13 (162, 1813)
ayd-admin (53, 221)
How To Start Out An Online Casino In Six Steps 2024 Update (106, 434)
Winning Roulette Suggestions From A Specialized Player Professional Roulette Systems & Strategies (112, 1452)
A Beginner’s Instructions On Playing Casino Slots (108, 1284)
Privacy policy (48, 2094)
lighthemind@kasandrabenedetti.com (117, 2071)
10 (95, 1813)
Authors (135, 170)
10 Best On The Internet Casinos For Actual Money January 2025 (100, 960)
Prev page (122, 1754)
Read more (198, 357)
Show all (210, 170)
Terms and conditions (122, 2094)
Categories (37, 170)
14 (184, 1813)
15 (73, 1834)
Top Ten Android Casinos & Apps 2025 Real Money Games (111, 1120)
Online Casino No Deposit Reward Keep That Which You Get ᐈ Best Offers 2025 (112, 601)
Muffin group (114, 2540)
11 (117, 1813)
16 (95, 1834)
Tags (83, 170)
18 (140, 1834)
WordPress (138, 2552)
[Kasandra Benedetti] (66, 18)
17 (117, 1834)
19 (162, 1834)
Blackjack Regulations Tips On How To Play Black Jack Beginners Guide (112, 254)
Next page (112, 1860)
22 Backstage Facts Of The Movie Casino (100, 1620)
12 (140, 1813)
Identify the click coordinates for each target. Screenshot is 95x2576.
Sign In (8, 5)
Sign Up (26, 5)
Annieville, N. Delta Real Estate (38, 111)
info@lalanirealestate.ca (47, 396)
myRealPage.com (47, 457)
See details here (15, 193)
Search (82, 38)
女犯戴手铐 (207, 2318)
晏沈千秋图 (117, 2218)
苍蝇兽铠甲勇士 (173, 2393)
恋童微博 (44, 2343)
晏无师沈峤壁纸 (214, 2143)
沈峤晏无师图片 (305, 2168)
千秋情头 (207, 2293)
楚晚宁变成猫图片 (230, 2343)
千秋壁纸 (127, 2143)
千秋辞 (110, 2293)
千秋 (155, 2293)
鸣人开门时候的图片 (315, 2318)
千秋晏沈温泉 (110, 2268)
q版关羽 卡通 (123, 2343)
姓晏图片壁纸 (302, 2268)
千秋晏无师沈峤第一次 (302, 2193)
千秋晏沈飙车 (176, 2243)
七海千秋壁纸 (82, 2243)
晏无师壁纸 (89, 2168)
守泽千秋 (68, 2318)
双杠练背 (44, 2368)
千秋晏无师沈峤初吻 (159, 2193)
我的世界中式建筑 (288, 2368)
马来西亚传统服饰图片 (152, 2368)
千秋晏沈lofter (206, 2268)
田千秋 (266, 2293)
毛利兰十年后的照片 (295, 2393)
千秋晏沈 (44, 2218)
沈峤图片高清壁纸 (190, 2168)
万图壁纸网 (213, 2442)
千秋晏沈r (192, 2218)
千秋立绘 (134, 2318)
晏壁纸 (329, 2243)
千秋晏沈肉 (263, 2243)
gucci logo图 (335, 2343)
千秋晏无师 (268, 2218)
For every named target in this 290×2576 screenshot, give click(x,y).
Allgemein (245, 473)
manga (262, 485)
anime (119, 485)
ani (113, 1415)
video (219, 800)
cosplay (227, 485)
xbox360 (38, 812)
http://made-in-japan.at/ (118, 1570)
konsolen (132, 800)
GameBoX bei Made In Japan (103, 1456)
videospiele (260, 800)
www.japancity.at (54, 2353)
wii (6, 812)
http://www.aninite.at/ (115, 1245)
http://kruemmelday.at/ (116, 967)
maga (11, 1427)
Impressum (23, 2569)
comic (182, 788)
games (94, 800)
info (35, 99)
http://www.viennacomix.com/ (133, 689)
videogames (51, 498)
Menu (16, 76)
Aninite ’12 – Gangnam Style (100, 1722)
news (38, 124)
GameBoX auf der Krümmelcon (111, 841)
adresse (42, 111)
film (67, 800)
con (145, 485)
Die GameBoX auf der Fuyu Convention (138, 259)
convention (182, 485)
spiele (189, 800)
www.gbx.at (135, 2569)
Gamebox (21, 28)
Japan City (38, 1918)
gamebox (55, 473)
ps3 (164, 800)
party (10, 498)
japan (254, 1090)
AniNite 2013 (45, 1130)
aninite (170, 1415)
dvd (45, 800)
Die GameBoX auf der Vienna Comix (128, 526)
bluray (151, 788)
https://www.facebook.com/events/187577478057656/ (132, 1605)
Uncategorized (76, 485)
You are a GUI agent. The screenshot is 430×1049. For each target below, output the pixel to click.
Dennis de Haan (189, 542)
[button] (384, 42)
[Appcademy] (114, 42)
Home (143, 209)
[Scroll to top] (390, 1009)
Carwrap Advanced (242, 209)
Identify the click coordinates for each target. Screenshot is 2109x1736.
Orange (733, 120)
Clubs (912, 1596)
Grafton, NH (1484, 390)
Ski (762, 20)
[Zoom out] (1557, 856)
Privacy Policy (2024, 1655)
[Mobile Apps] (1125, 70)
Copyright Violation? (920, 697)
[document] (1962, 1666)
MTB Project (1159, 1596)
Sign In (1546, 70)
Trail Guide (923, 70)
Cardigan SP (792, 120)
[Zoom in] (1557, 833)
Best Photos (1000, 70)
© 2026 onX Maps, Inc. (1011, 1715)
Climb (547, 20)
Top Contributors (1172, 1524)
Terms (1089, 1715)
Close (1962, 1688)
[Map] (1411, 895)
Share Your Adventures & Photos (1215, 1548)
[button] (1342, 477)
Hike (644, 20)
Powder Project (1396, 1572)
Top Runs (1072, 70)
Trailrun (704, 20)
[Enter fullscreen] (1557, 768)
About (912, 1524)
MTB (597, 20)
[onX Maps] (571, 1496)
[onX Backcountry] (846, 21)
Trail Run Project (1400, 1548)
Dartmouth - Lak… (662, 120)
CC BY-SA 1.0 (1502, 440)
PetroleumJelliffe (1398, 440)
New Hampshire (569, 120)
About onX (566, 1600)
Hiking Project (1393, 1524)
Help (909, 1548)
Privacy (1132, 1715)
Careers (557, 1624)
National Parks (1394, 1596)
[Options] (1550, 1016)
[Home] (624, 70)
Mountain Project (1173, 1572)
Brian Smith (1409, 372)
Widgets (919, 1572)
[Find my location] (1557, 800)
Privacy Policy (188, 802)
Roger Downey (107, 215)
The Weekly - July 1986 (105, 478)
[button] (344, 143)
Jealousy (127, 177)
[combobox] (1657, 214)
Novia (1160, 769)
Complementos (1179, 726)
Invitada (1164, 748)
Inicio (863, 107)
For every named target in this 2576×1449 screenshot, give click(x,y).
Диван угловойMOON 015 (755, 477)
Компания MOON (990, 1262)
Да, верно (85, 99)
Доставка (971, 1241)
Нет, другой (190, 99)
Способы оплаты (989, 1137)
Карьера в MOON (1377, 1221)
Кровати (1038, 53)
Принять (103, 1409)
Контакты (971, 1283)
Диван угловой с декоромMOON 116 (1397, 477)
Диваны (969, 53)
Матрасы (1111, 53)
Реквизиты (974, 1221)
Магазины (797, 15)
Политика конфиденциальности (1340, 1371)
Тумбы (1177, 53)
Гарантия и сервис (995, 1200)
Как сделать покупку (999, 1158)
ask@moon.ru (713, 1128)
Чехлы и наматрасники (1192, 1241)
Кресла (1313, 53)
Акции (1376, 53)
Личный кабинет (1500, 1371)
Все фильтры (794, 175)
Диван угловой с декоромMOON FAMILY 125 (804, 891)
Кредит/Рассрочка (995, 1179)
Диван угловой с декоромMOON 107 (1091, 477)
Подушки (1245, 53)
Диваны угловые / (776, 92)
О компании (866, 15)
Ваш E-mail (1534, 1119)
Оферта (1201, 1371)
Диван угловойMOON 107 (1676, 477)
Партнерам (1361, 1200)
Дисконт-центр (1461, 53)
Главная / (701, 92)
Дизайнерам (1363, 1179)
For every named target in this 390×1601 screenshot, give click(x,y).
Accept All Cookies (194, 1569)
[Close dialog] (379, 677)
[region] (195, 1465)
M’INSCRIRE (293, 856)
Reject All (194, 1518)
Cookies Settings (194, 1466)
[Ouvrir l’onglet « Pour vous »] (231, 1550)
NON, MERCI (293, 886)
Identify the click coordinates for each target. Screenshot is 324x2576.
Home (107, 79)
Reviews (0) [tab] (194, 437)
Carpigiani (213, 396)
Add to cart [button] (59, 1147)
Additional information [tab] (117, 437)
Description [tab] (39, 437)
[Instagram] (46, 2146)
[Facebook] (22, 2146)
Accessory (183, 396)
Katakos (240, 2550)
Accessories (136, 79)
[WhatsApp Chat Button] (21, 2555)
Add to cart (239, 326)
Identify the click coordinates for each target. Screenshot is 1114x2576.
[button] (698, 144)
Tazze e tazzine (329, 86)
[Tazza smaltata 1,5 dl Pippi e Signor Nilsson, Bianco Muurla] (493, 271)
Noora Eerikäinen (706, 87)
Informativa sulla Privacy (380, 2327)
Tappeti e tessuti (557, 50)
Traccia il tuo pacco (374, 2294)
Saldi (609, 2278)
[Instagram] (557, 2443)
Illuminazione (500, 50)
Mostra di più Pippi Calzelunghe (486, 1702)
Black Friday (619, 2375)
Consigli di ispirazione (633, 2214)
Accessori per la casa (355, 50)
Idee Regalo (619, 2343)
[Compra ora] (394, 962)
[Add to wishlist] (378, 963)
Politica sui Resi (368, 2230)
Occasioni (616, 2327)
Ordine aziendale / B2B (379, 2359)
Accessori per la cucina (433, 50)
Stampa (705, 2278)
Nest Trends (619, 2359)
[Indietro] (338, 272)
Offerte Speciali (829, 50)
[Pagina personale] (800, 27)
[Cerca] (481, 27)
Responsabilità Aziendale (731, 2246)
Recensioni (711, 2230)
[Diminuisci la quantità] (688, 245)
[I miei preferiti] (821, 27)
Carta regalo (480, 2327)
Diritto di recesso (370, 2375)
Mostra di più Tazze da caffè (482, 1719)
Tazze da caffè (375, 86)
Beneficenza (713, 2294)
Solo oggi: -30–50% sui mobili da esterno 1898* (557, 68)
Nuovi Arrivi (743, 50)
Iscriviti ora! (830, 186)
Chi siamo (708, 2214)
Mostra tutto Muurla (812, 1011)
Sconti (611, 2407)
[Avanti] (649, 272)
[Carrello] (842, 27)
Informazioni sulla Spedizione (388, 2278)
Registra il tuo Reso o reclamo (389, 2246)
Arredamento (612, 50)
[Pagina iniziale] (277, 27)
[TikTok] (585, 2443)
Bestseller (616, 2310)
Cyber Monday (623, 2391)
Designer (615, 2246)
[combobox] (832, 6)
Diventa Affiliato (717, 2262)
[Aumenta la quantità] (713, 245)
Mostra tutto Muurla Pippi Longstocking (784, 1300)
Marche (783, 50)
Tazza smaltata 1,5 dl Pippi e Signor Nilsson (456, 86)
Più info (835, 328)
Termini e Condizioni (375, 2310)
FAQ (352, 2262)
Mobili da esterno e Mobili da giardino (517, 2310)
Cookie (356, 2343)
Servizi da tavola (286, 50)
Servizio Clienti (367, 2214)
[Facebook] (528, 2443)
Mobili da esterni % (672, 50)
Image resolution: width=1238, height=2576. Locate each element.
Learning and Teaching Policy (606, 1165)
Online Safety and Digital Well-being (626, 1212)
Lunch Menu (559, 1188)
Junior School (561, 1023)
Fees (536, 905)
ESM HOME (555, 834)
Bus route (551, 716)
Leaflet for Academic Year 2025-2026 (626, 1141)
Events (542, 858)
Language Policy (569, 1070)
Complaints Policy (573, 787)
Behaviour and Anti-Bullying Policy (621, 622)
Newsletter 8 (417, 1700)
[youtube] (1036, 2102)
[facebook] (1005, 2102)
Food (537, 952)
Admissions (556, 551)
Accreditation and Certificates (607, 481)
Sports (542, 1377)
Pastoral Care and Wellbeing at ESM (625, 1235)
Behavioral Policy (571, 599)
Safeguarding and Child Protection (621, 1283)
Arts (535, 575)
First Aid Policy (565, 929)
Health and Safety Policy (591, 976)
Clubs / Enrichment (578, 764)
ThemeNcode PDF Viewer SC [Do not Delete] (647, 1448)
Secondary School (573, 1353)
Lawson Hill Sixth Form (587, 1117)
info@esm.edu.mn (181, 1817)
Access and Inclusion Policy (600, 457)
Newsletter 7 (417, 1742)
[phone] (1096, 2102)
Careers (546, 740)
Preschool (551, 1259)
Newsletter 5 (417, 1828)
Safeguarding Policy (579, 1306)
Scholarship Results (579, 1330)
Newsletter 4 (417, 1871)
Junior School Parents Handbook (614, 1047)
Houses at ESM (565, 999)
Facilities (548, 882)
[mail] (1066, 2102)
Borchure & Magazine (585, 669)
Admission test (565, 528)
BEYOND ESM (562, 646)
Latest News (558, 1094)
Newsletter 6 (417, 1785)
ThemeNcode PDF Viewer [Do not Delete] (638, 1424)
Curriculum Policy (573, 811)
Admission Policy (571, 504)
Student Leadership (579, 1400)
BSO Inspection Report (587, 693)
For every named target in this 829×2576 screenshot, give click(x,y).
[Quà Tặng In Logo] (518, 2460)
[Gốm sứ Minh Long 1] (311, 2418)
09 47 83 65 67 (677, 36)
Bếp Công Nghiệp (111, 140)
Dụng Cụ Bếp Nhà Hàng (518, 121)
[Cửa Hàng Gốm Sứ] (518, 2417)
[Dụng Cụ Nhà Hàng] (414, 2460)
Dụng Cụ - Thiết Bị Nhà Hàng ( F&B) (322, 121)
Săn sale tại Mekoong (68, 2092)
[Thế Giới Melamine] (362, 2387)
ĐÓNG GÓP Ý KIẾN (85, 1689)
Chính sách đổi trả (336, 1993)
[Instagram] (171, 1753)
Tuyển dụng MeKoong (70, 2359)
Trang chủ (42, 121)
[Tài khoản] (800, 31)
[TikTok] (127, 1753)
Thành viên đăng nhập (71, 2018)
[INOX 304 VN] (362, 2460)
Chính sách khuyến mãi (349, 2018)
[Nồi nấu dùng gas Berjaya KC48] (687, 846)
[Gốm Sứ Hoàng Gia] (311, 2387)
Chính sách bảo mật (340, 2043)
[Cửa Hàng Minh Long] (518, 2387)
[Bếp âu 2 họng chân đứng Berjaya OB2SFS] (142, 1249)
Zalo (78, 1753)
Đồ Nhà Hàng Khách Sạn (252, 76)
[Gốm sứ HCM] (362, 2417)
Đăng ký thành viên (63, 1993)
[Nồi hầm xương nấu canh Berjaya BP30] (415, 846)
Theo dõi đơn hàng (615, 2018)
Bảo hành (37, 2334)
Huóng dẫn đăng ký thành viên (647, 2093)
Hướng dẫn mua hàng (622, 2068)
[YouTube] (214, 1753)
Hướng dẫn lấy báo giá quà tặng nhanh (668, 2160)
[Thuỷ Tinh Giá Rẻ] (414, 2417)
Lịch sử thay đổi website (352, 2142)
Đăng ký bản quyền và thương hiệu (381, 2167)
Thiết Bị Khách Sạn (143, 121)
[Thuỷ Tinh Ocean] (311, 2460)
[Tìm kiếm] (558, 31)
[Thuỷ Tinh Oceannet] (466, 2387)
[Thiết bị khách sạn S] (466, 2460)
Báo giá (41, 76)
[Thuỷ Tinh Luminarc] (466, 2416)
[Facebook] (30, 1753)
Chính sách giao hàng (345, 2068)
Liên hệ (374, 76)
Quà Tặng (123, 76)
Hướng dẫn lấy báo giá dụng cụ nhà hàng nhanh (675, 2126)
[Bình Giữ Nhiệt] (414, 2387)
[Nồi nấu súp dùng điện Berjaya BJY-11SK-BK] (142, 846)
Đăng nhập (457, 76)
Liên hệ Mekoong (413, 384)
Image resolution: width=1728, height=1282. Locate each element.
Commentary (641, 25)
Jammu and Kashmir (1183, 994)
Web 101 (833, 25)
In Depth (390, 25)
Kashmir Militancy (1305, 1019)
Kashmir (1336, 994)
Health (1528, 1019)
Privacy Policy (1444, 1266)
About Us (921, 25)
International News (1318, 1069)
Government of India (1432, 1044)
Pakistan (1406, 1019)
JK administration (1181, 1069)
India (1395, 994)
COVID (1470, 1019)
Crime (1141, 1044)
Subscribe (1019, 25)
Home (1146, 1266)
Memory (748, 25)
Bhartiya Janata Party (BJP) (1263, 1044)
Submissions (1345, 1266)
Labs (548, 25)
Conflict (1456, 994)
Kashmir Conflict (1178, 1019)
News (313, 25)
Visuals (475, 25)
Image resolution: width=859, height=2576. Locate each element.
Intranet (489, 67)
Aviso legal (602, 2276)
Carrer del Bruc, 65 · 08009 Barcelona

--

- **Work instructions**: Search the material for the word "декоромMOON" and copy every matching line.

- **Reply to the exercise**:
Диван угловой с декоромMOON 116 (1397, 477)
Диван угловой с декоромMOON FAMILY 125 (804, 891)
Диван угловой с декоромMOON 107 (1091, 477)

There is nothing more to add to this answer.